Rojan Dahal
Read in नेपाली

Case study · Machine Learning Engineer

BitsKraft — ML Engineer, Computer Vision

Built and shipped vision models for two product surfaces: real-time face attribute recognition on mobile and document-region detection for an in-house OCR pipeline.

Period 2022.08 – 2024.06 Stack Python · PyTorch · TensorFlow Lite · Core ML · AWS

What I shipped

Face-attribute recognition on mobile. A multi-task CNN that ran on-device on iOS (Core ML) and Android (TFLite), predicting age band, gender, and expression in a single forward pass. The model was the easy part; the hard part was getting the same numbers out of two runtime stacks that quantize differently and round in opposite directions.
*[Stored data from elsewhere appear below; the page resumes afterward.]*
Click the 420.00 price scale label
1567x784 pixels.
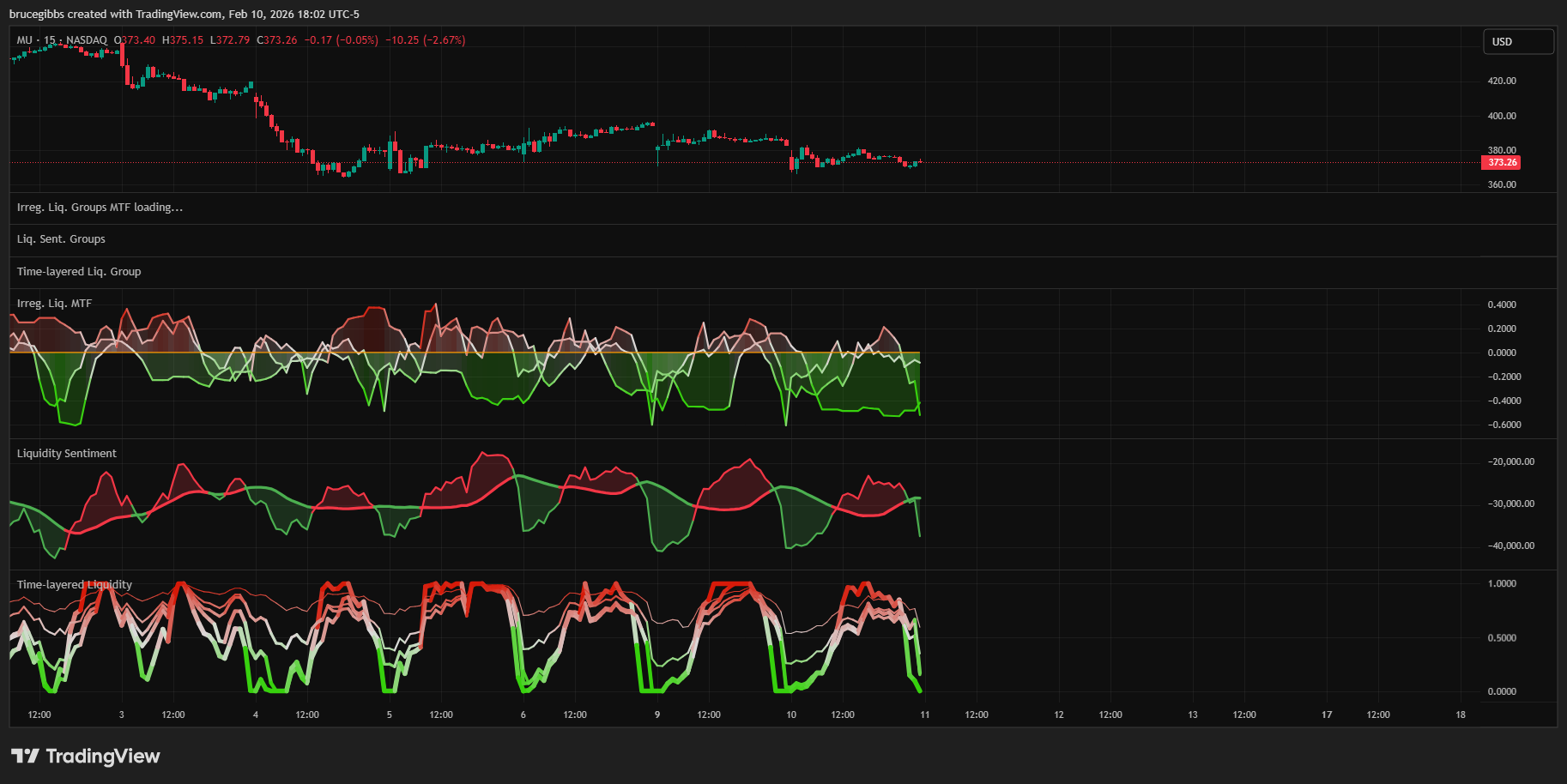coord(1502,81)
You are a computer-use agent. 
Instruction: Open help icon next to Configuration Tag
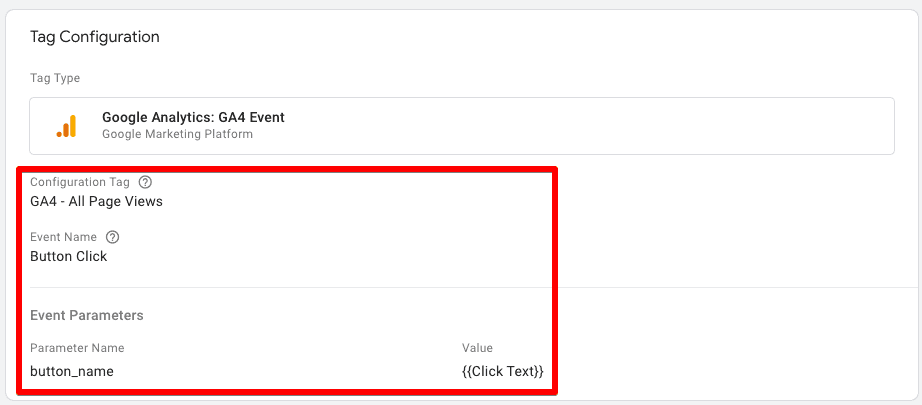pyautogui.click(x=145, y=182)
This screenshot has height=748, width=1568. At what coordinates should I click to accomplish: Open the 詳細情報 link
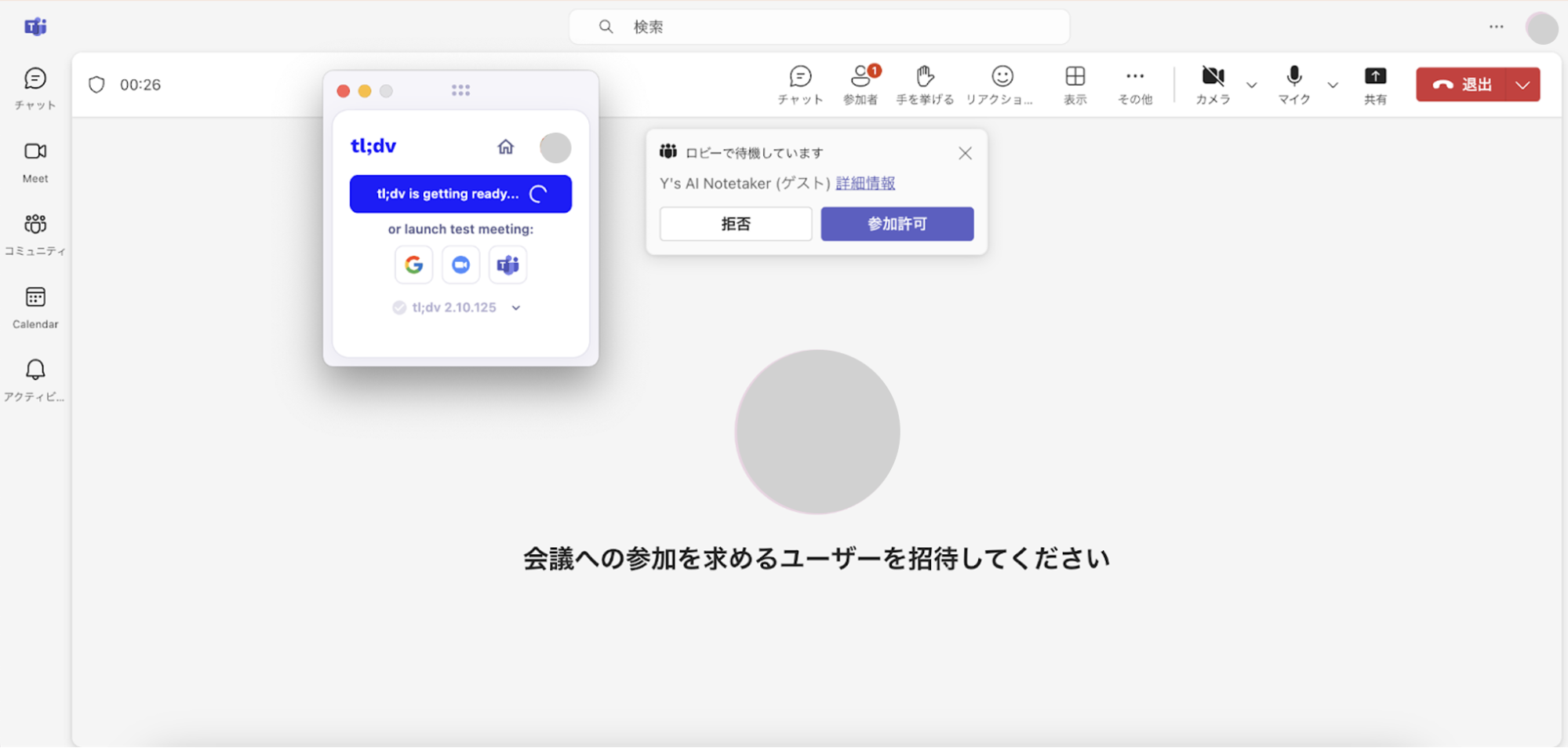tap(865, 183)
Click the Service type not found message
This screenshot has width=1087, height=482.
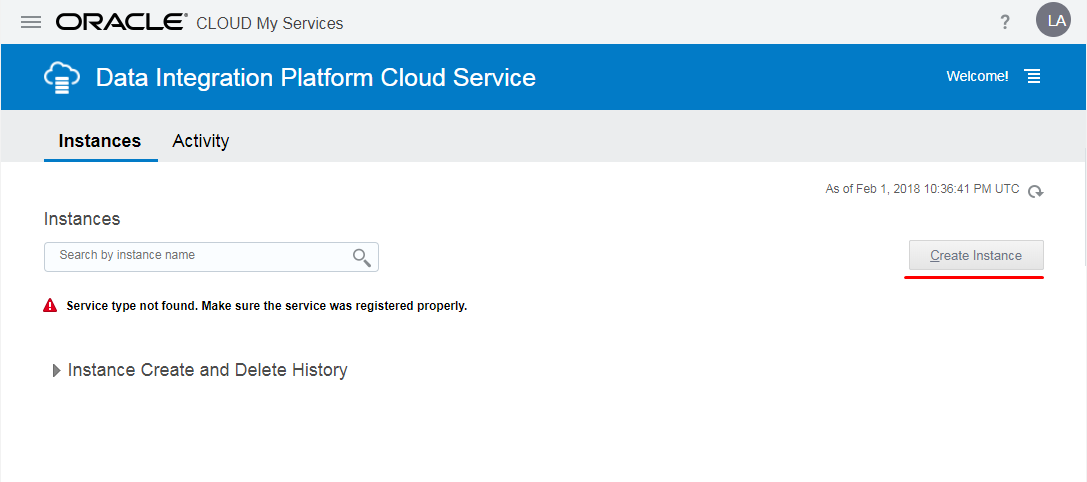tap(267, 306)
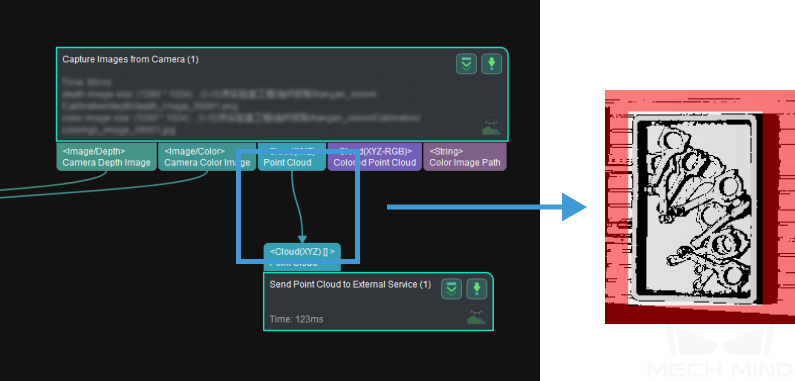Click the Time: 123ms status text
Image resolution: width=795 pixels, height=381 pixels.
tap(296, 319)
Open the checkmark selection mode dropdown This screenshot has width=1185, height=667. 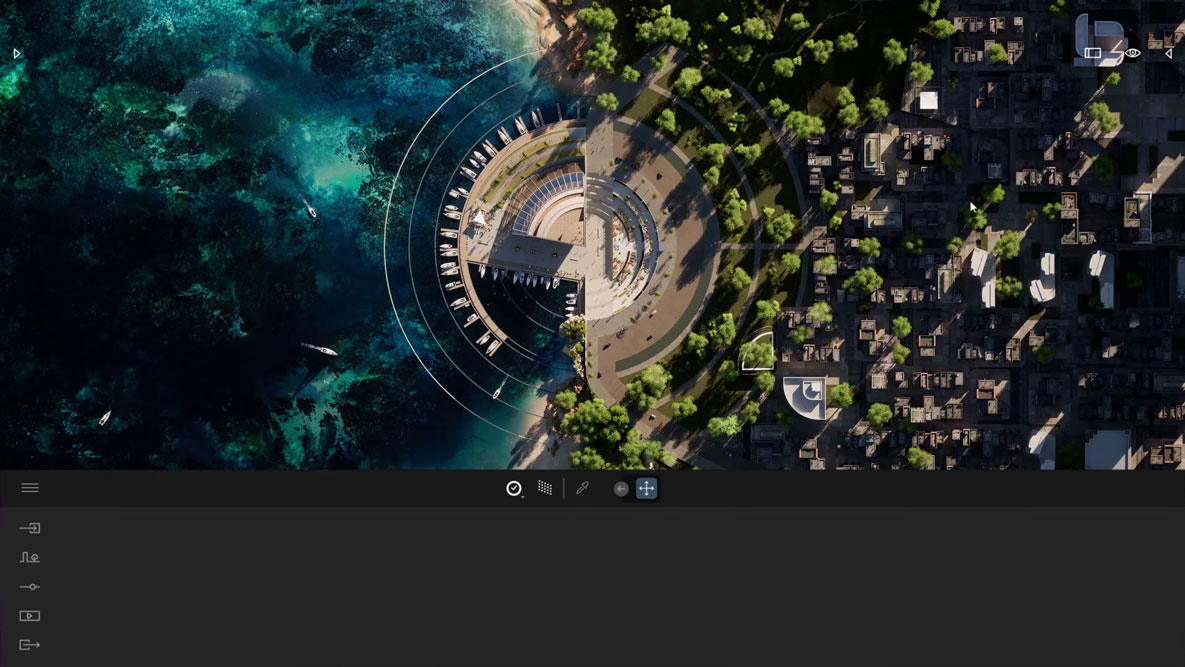tap(514, 489)
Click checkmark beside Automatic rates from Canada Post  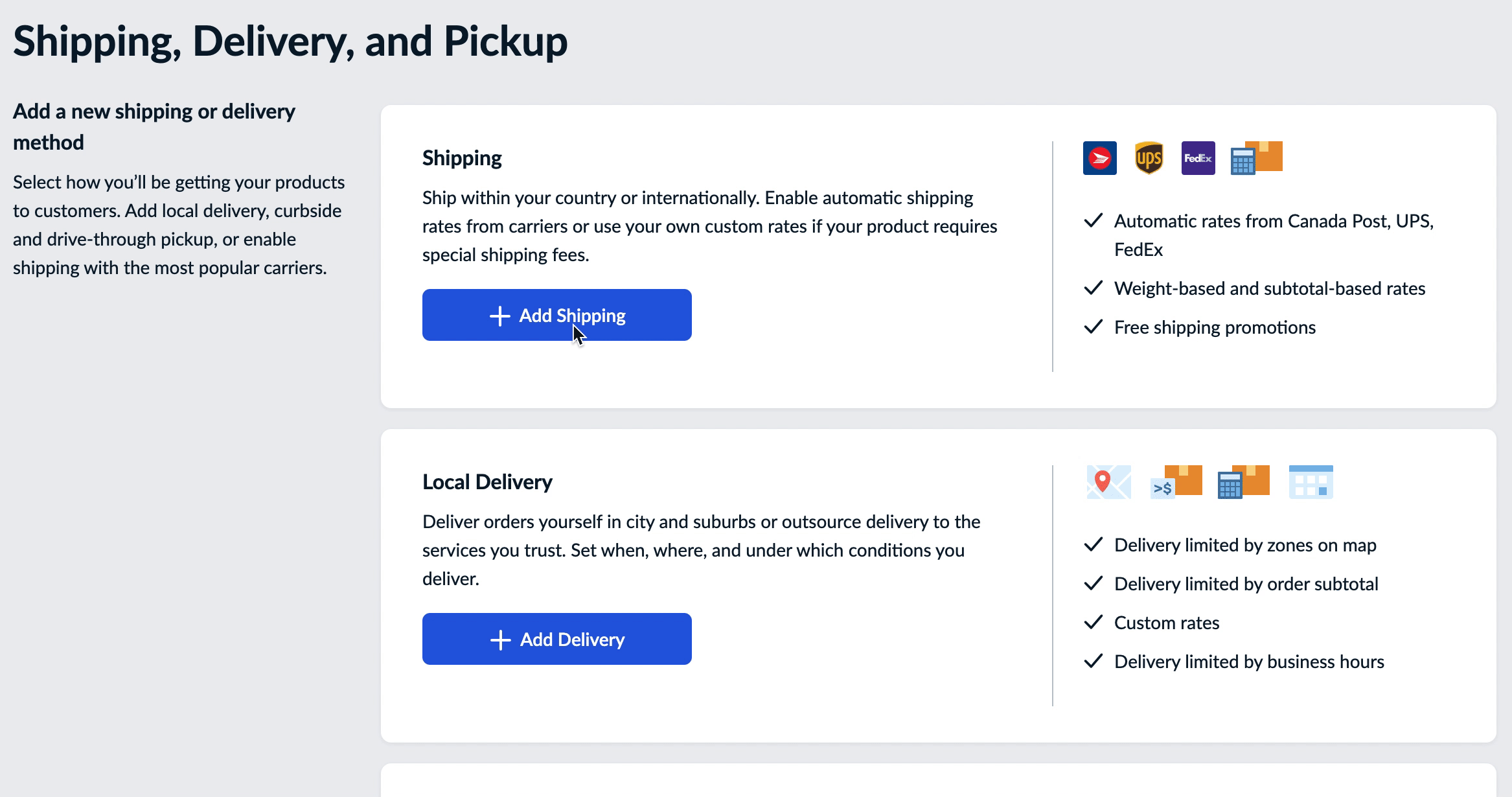coord(1094,221)
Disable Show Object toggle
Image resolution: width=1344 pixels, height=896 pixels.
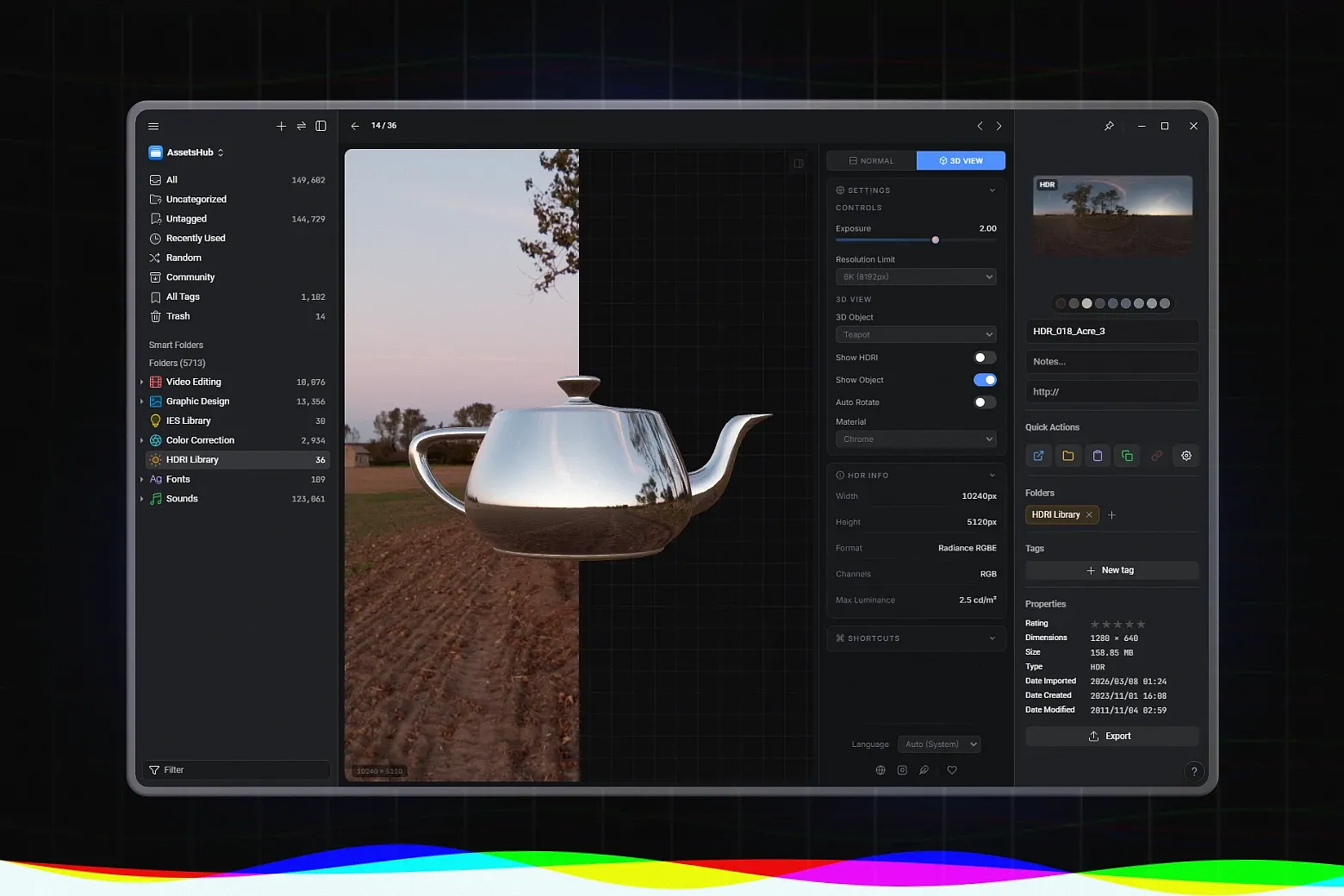[985, 379]
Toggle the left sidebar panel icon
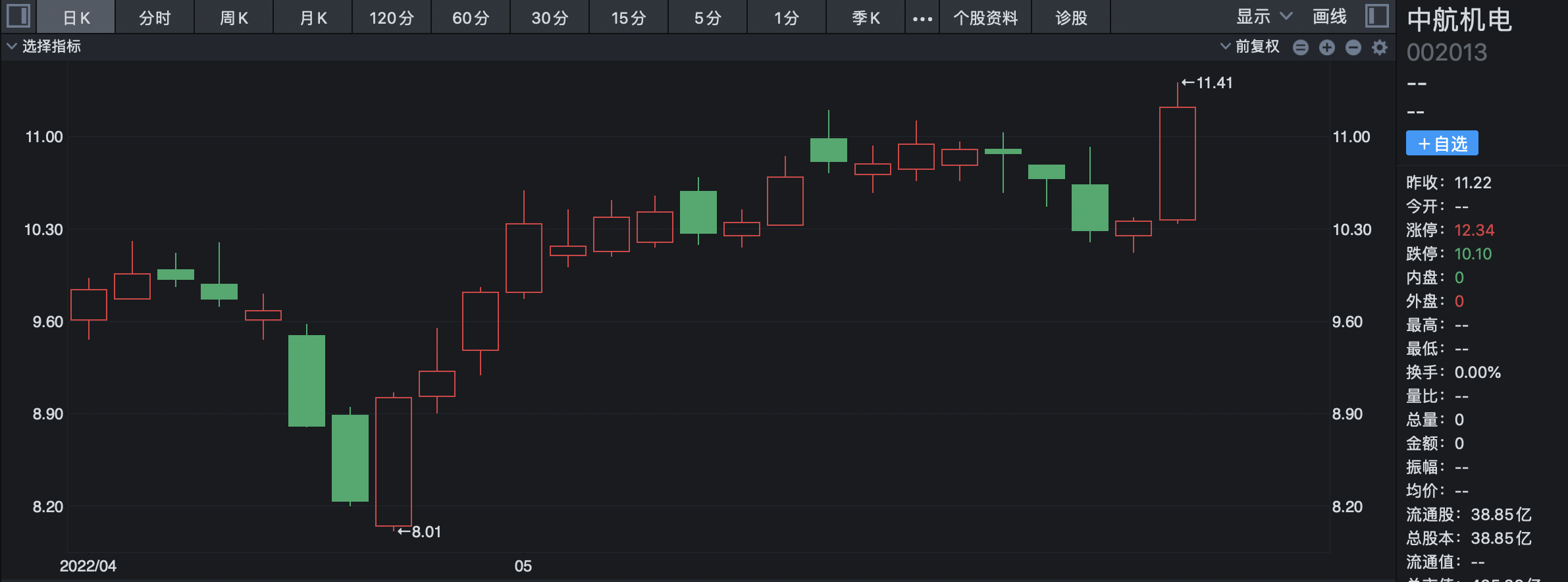This screenshot has height=582, width=1568. coord(18,16)
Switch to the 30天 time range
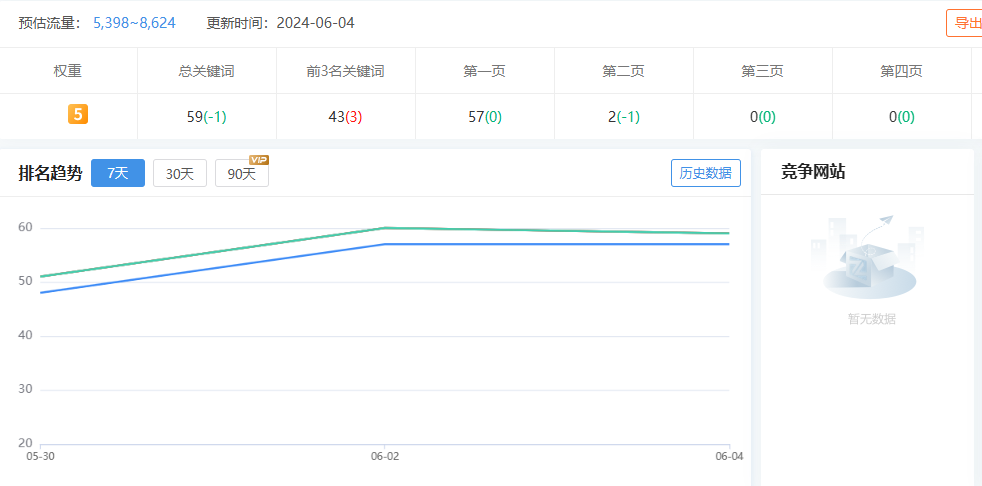Viewport: 982px width, 486px height. (x=180, y=173)
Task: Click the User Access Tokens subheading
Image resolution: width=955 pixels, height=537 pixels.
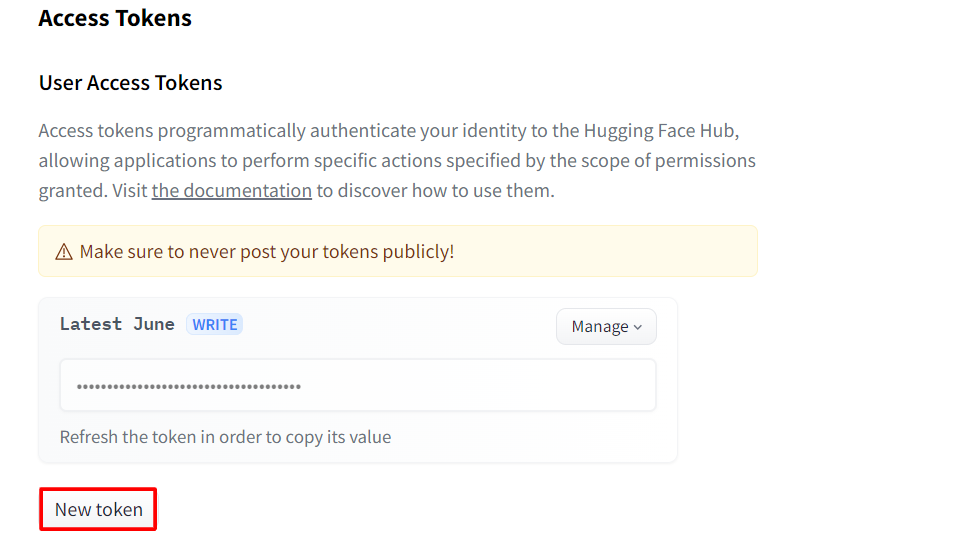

Document-region detection. A small detector that segmented a document page into header, body, signature, and stamp regions before passing each region to a downstream OCR model trained for that region’s typography. Routing per region rather than running one OCR on the whole page improved character accuracy by 7 points on internal benchmarks and cut OCR latency in half.

What I learned

Mobile ML deployment is mostly about quantization, runtime drift, and version pinning. The model architecture stops mattering as soon as the model fits the device budget. Reproducible builds and matched quantization parameters between training and serving matter more than any architectural choice I made in those two years.